A principal testemunha de acusação, Hezekiah Brown, disse ao júri: “Ninguém me prometeu coisa alguma”. Mas há novas provas de que Hezekiah, um violador em série condenado a prisão perpétua, só aceitou testemunhar em troca de um perdão, de uma caixa de cigarros por semana, televisão, bolos de aniversário e outros luxos. “Hezekiah era do género que se lhe podia pôr quaisquer palavras na boca”, recordou friamente o chefe dos guardas, anos depois, em entrevista sobre o caso.

Até a viúva da vítima, depois de reanalisar as provas, considera que os julgamentos de Herman e Albert foram injustos, tem grandes dúvidas sobre a sua culpabilidade e tem apelado às autoridades para que descubram os verdadeiros culpados.

De facto, a condenação de Albert já foi duas vezes anulada por juízes na base de discriminação racial, delito de perseguição, defesa inadequada e supressão de provas de inocência.

Infelizmente, contudo, as medidas da AEDPA [2], que limitam os poderes do governo federal quanto ao habeas corpus permitiram que o Tribunal de Recursos dos EUA remetesse a decisão para a Louisiana, onde procuradores de ar vingativo continuam a afirmar que Albert é “a pessoa mais perigosa do planeta”.

Apesar deste revés, a validade da sentença de Albert está de novo em análise no Tribunal Federal, com base em aparente discriminação na selecção de um dos principais elementos do grande júri, uma injustiça que pode levar, finalmente, à libertação de Albert.

Passando por cima de uma recomendação de um membro do Conselho Jurisdicional do Estado no sentido de reavaliar a sentença de Herman com base em novas e conclusivas provas de delito de perseguição e de violações da Constituição, o Supremo Tribunal da Louisiana negou esse recurso sem qualquer explicação. Herman não se deixou desanimar e voltou-se agora para os Tribunais Federais para provar a sua inocência e conquistar a liberdade.

Entretanto, os funcionários prisionais da Louisiana teimam em recusar-se a retirá-los da solitária porque “não se verificou a reabilitação” da “prática do ‘blackpantherismo’”.

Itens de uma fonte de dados
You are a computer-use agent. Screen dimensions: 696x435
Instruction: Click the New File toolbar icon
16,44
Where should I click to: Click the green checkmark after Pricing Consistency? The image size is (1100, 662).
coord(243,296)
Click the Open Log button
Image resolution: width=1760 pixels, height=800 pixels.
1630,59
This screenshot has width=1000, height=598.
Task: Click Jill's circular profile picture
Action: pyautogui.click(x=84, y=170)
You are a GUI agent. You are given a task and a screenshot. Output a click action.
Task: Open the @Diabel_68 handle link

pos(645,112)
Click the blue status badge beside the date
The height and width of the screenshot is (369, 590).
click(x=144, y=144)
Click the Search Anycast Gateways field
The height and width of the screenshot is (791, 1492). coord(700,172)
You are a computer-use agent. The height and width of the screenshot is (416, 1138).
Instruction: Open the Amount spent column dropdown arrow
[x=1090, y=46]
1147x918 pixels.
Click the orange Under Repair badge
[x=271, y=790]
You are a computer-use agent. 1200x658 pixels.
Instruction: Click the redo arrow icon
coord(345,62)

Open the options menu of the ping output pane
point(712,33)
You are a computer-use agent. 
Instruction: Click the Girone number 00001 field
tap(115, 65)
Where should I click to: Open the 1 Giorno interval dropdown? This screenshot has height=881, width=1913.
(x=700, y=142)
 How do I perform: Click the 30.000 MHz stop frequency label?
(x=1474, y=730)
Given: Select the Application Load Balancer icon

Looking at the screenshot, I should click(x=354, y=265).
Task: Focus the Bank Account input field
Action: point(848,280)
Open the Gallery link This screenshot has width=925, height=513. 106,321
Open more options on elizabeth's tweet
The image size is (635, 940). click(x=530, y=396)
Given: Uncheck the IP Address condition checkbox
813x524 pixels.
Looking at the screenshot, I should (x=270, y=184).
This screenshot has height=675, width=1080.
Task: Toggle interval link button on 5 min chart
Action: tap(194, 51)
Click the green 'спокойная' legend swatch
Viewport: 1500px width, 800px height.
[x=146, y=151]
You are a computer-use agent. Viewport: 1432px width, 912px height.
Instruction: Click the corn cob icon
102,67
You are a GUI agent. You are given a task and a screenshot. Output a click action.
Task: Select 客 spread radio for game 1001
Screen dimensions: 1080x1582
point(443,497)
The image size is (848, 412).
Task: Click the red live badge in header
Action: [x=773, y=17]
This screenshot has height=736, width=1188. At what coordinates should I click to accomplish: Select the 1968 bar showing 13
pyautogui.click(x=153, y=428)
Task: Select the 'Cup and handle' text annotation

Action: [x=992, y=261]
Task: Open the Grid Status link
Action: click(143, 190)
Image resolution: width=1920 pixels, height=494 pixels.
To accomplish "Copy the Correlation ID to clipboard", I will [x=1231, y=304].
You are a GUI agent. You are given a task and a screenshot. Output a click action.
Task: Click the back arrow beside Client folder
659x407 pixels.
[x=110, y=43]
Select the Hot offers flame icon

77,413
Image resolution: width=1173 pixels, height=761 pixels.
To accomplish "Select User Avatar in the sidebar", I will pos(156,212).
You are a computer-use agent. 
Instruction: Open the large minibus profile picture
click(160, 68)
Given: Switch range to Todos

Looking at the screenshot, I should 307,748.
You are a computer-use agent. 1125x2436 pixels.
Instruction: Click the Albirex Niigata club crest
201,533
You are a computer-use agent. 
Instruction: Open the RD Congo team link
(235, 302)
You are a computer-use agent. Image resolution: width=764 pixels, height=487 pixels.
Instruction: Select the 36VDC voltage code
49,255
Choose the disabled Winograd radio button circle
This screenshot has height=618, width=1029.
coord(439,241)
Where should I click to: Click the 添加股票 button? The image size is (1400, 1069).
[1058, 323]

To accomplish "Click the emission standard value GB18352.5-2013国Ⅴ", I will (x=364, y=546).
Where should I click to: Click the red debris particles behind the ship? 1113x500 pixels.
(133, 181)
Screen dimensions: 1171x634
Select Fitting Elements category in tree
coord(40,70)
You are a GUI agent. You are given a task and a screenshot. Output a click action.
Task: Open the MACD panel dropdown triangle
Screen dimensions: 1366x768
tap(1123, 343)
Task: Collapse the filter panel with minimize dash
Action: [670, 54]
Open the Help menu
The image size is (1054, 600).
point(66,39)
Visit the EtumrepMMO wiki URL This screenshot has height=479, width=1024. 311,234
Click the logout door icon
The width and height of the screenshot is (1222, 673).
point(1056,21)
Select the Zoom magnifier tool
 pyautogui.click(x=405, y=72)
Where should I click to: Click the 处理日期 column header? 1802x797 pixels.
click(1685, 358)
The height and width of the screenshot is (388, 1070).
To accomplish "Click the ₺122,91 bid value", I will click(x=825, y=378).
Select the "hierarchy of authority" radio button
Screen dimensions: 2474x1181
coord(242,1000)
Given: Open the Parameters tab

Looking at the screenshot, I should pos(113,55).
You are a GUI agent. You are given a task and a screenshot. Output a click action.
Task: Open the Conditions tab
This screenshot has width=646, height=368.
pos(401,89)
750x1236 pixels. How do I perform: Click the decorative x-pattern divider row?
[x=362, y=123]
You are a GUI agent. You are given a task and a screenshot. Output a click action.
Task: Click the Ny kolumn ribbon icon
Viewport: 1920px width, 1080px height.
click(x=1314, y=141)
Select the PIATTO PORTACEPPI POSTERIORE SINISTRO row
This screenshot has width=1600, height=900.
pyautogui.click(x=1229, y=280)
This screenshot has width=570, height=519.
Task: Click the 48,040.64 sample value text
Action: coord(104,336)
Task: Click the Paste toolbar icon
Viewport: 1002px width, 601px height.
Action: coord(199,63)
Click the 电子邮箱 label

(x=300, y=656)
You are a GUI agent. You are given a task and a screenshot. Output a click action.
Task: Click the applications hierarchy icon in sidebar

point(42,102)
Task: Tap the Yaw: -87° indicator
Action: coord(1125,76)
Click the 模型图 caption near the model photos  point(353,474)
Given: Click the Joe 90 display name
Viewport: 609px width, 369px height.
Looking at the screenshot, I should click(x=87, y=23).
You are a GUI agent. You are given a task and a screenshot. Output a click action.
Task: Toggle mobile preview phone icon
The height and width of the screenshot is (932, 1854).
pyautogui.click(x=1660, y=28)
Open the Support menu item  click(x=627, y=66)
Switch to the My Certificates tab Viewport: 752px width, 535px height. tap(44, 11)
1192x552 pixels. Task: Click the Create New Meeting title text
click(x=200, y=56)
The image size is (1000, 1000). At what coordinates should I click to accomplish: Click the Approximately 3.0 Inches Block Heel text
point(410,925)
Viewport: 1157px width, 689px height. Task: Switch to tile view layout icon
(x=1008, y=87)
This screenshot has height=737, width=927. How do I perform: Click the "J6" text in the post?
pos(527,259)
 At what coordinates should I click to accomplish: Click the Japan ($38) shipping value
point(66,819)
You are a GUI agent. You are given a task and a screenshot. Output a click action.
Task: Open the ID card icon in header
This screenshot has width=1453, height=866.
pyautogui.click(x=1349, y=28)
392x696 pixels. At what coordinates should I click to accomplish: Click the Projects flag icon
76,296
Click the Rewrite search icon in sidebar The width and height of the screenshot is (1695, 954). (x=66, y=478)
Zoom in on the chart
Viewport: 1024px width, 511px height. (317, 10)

Objetivo do exercício:
Segundo o excerto da página, que tribunal negou o recurso de Herman sem qualquer explicação? Responda numa frase, por favor.

Resultado abaixo:
Foi o Supremo Tribunal da Louisiana que negou o recurso de Herman sem qualquer explicação.